Prévention de l’extrémisme violent
Les 7 et 8 avril 2016 s’est tenue à Genève une Conférence sur la prévention de l’extrémisme violent organisée par l’Organisation des Nations Unies en partenariat avec le Gouvernement suisse.
Cette conférence a réuni 700 représentants de 120 pays, dont trente au niveau ministériel, de nombreuses agences du système des Nations Unies, des organisations humanitaires comme le CICR et des représentants de la société civile et de l’économie privée,[1]des médias et des réseaux sociaux.
Au cœur des discussions était le Plan d’action du Secrétaire général des Nations Unies pour la prévention de l’extrémisme violent (A/70/674)[2] publié le 24 décembre 2015 et dont l’Assemblée générale des Nations Unies a « pris note » (formule diplomatique marquant le désaccord de plusieurs Etats sur ce Plan d’action)[3] dans une résolution (A/RES/70/254)[4] adoptée par consensus le 12 février 2016 à New York.
La première journée a réuni des experts de haut niveau. Le deuxième jour, les discussions ont été ouvertes par le Secrétaire général des Nations Unies, M Ban Ki-moon, et par le Conseiller fédéral Didier Burkhalter, Chef du Département fédéral suisse des affaires étrangères.
Parmi les points soulevés :
- l’accent mis sur la prévention à long terme, et non seulement la répression, la nécessité de s’attaquer aux racines du mal par une approche globale qui permette de gagner les cœurs et les esprits (« winning people’s hearts and minds ») ;
- de nombreuses demandes de pays musulmans de ne pas limiter l’extrémisme à l’Islam,[5] et aussi de ne pas utiliser la terminologie d’ « Etat islamique » mais celle de « Daesh » ;
- l’importance du dialogue entre cultures et religions, notamment dans les interventions de l’Organisation de la Coopération Islamique[6] et de la Jordanie,[7] et la demande de faire la différence entre radicalisme et religion véritable ;
- la nécessité de trouver un équilibre entre liberté d’expression et limitation de discours extrémistes, y compris sur Internet et sur les réseaux sociaux (des représentants de Microsoft et de Facebook participaient à cette conférence et à un événement parallèle) ;
- la nécessité de respecter le droit international, à commencer par la Charte des Nations Unies et aussi les droits de l’homme (tant civils et politiques qu’économiques et sociaux), le droit des réfugiés et l’état de droit (« rule of law »), dans la prévention et la répression de l’extrémisme violent : comme le soulignait le CICR, le non-respect des principes du droit international humanitaire contribue trop souvent à une escalade de la violence ;[8]
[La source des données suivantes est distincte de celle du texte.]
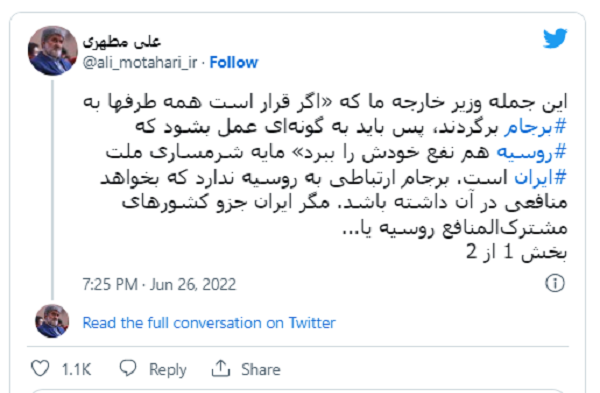Screen dimensions: 600x393
Task: Click the 7:25 PM · Jun 26, 2022 timestamp
Action: [159, 284]
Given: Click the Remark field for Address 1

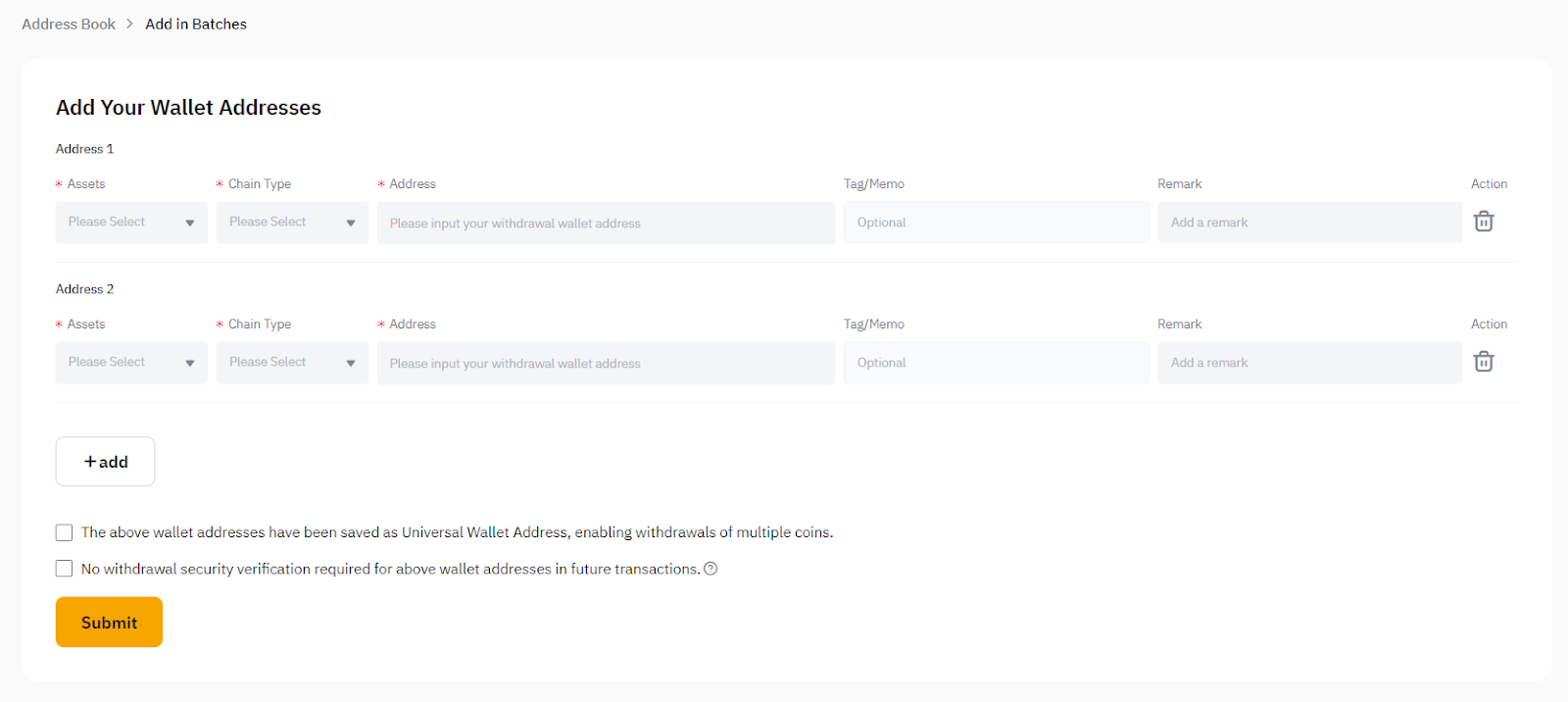Looking at the screenshot, I should 1309,223.
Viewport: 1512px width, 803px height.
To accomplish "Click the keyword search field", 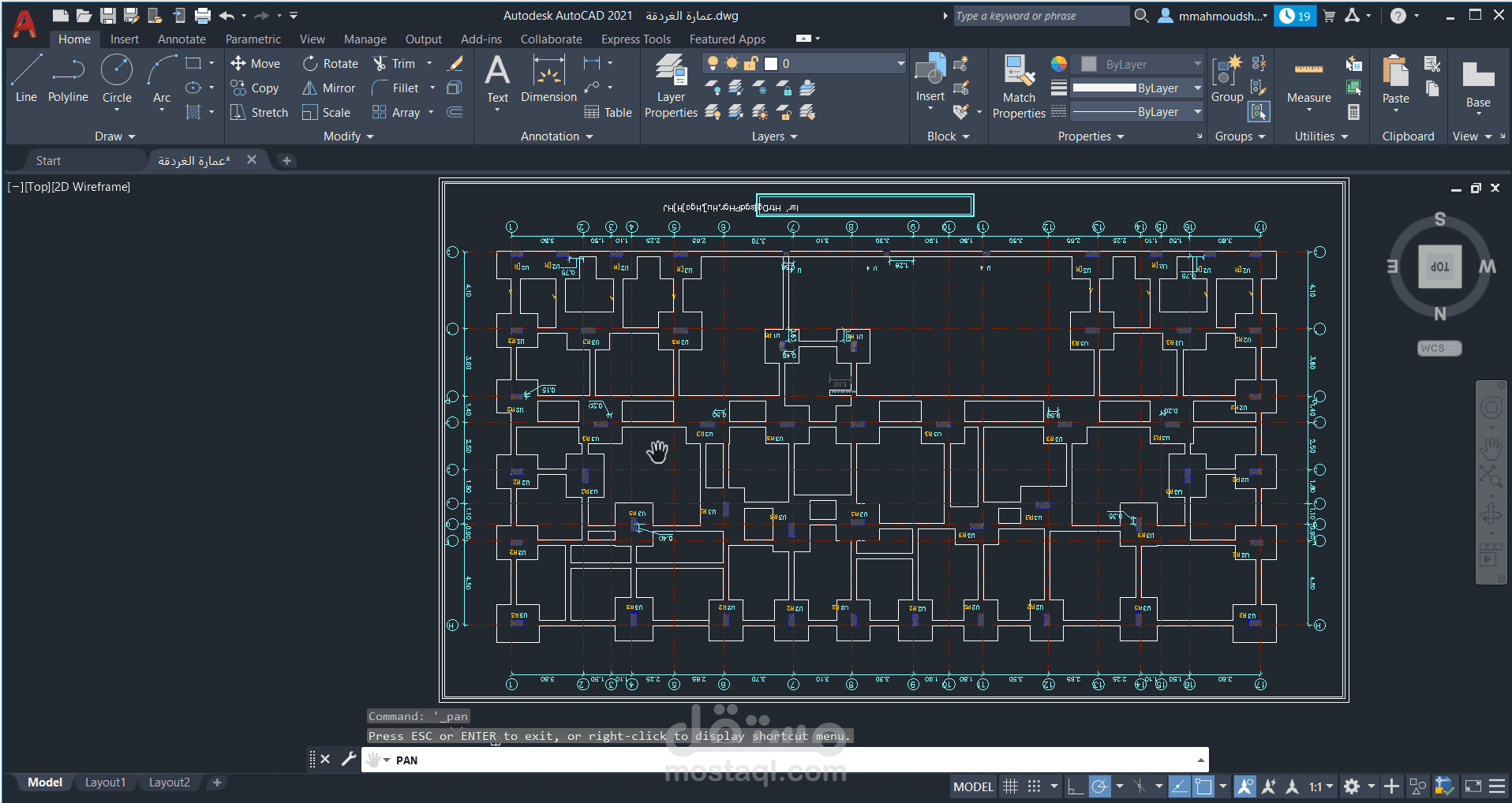I will (1040, 16).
- l’utilité de former militaires, policiers et responsables d’établissements pénitentiaires pour éviter des violations amenant à la radicalisation ;
- le rôle des jeunes, par l’éducation, par la formation professionnelle, et par l’intégration dans la vie sociale et politique,
- le rôle des femmes, dont le respect des droits constitue une contribution à la prévention de l’extrémisme violent ;
- l’importance des plans nationaux : le Plan d’action du Secrétaire général demande à chaque État d’élaborer un plan national d’action contre l’extrémisme violent. Ces plans nationaux pourraient aussi s’inscrire dans des plans régionaux d’action avec l’appui des organisations régionales et sous régionales. La France a rappelé qu’elle a adopté en 2014 un plan national de lutte contre la radicalisation violente et les filières terroristes ;[9] la Suisse a présenté à la Conférence un « Plan d’action de politique étrangère de la Suisse pour la prévention de l’extrémisme violent ».[10]
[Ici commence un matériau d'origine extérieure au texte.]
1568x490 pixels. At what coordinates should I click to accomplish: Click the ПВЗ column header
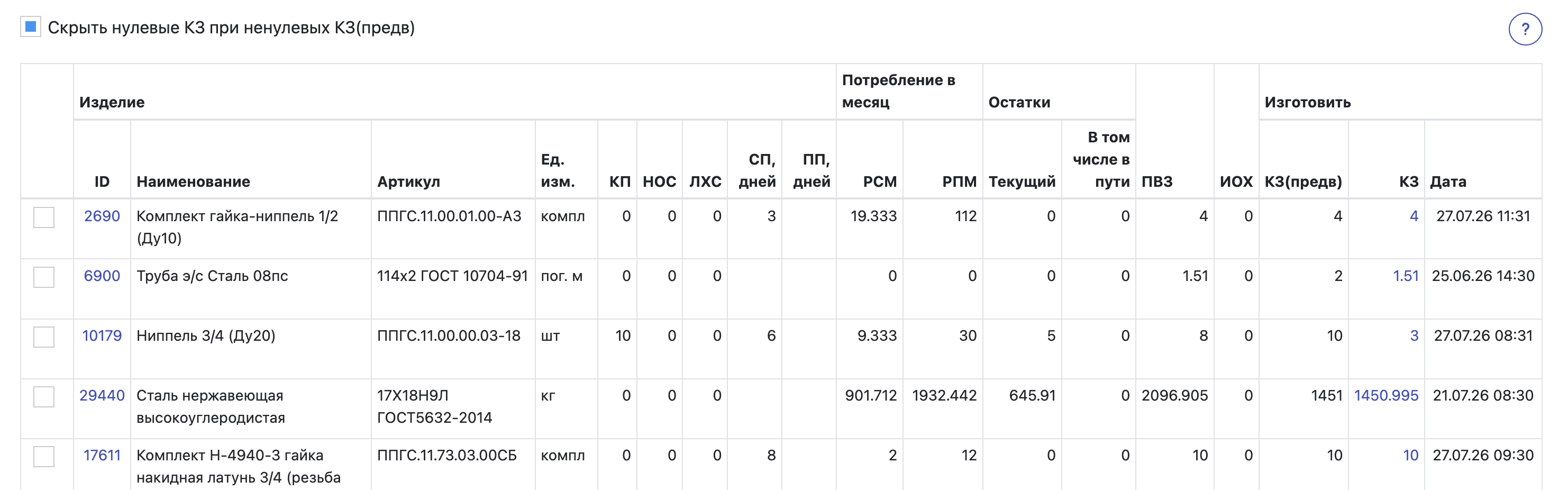(1156, 182)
- le rôle des organisations régionales : l’Union Européenne a ainsi développé, dès 2004, sa propre stratégie de lutte contre l’extrémisme violent, avec la prévention comme pilier principal. Elle a également élaboré un plan d’action contre le recrutement des combattants terroristes étrangers ;[11]
- le rôle d’organisations transrégionales comme l’Organisation Internationale de la Francophonie[12] et le Commonwealth :[13] les Secrétaires générales de ces deux organisations ont participé à la Conférence de Genève et toutes deux s’engagent dans des programmes de prévention de l’extrémisme violent ;
- une succession de conférences internationales traitant de sujets analogues : le Sommet de la Maison Blanche en février 2015, [14] le Colloque annuel de l’Alliance économique internationale sur le thème Culture et lutte contre l’extrémisme violent, organisé au Council on Foreign Relations à New York,[15] suivi d’un Sommet le 29 septembre à New York,[16] une Conférence internationale avait eu lieu à Alger sur la dé-radicalisation et l’extrémisme violent les 22 et 23 juillet 2015,[17] une réunion ministérielle de l’Organisation pour la Sécurité et la Coopération en Europe (OSCE) à Belgrade en décembre 2015,[18] le Haut-Commissaire des Nations Unies pour les Réfugiés convoquait en décembre 2015 à Genève un Dialogue à haut niveau sur les causes profondes des déplacements de populations[19] et, le 30 mars 2016, une réunion pour les réfugiés syriens ;[20] le 5 avril, à Stockholm, le Cinquième « Dialogue international en faveur de la consolidation de la paix, du renforcement de l’État et de la prévention des conflits » traitait du thème « Surmonter la fragilité et consolider la paix dans un monde en mutation »[21] , le 7 avril, également à Genève, l’Initiative pour les migrants en situation de crise (« Migrants in Countries in Crisis Initiative » MICIC) tenait une réunion d’information pour Gouvernements et organisations internationales ;[22] plusieurs délégations à la Conférence ont mentionné le Sommet humanitaire mondial (Istanbul, 23-24 mai 2016),[23] l’Allemagne a annoncé que OSCE prévoit de tenir à Berlin, les 31 mai et 1er juin, une réunion contre le terrorisme mettant l’accent sur la prévention de la radicalisation de la jeunesse ;[24] la Francophonie organisera, du 6 au 8 juin 2016, à Paris, une conférence internationale intitulée « Lutte contre le terrorisme et prévention de la radicalisation : vers une approche francophone intégrée », l’Egypte a annoncé que, lors de sa présidence du Conseil de sécurité en juin, elle organiserait un débat sur la prévention de l’extrémisme violent à New York le 11 juin ; le Plan d’action du Secrétaire général devrait être discuté à nouveau les 23 et 24 juin à New York à l’occasion du dixième anniversaire de l’adoption de la Stratégie des Nations Unies contre le terrorisme.[25]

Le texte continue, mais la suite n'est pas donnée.